The stock price closed at $208 per share on December 30, 2025, compared to $146 at the end of 2024, according to data from Nasdaq.

Analyst Predictions for 2026

Equity research from Morgan Stanley projects continued momentum for Alphabet into 2026, forecasting high single-digit revenue growth driven by AI product expansion, broader cloud adoption, and subscriptions via YouTube Premium and Google One.

Goldman Sachs analysts note potential headwinds such as increased regulatory scrutiny in Europe and the U.S., as well as intensifying competition in the AI and search sectors. “Ongoing antitrust proceedings could impact profitability,” the bank stated in a January 2026 client note.

According to FactSet, 27 out of 35 analysts rate Alphabet a “Buy,” with an average 12-month price target of $232 per share for 2026. Analyst sentiment remains positive, although some expect volatility if interest rates shift or tech sector valuations adjust.

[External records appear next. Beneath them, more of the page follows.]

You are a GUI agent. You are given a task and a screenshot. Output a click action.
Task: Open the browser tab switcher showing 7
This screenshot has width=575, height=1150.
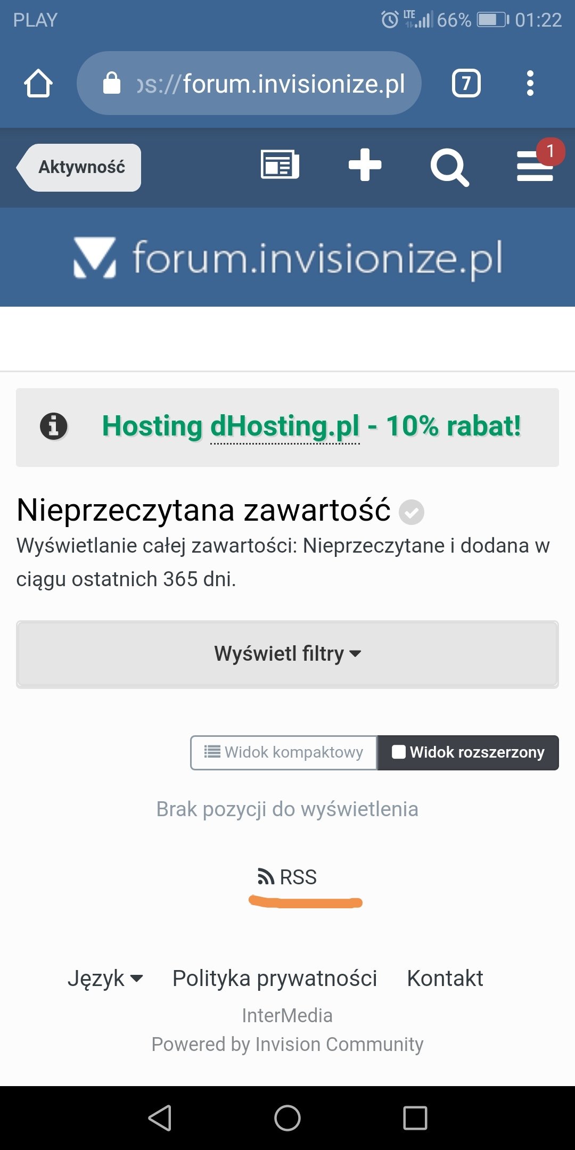pos(466,84)
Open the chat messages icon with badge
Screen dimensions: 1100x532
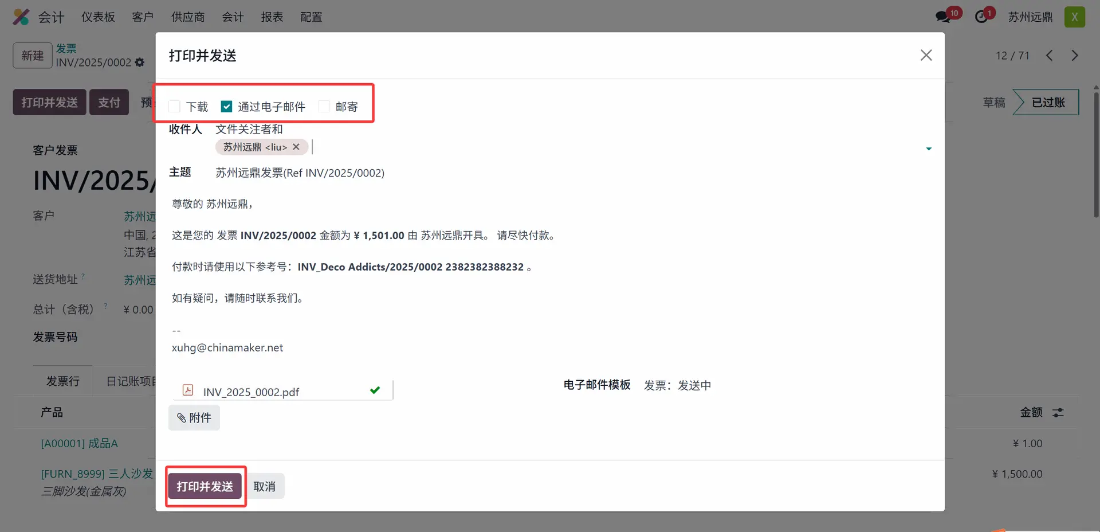coord(942,17)
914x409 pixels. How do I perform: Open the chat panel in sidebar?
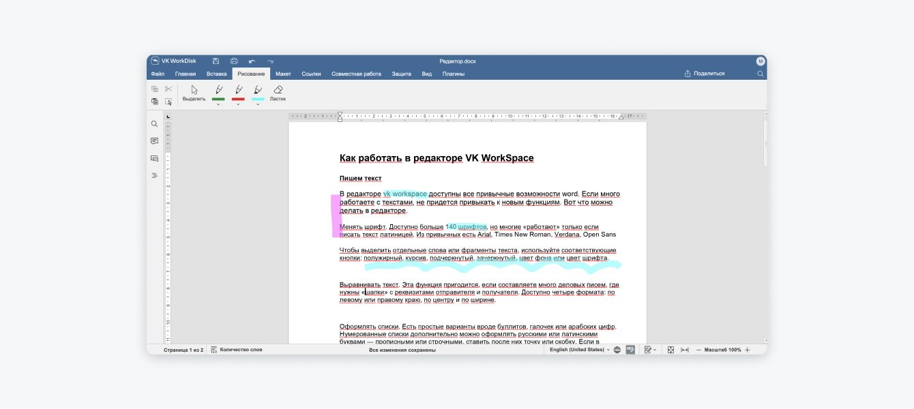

Alphabet’s surge prompted rising options trading volumes and inflows from institutional investors. Exchange-traded funds tracking the S&P 500 and major tech indexes increased their weightings in Alphabet, reflecting broader market confidence.

According to S&P Global, Alphabet’s market capitalization reached a new record above $2.6 trillion by year-end 2025, cementing its status as one of the world’s most valuable companies.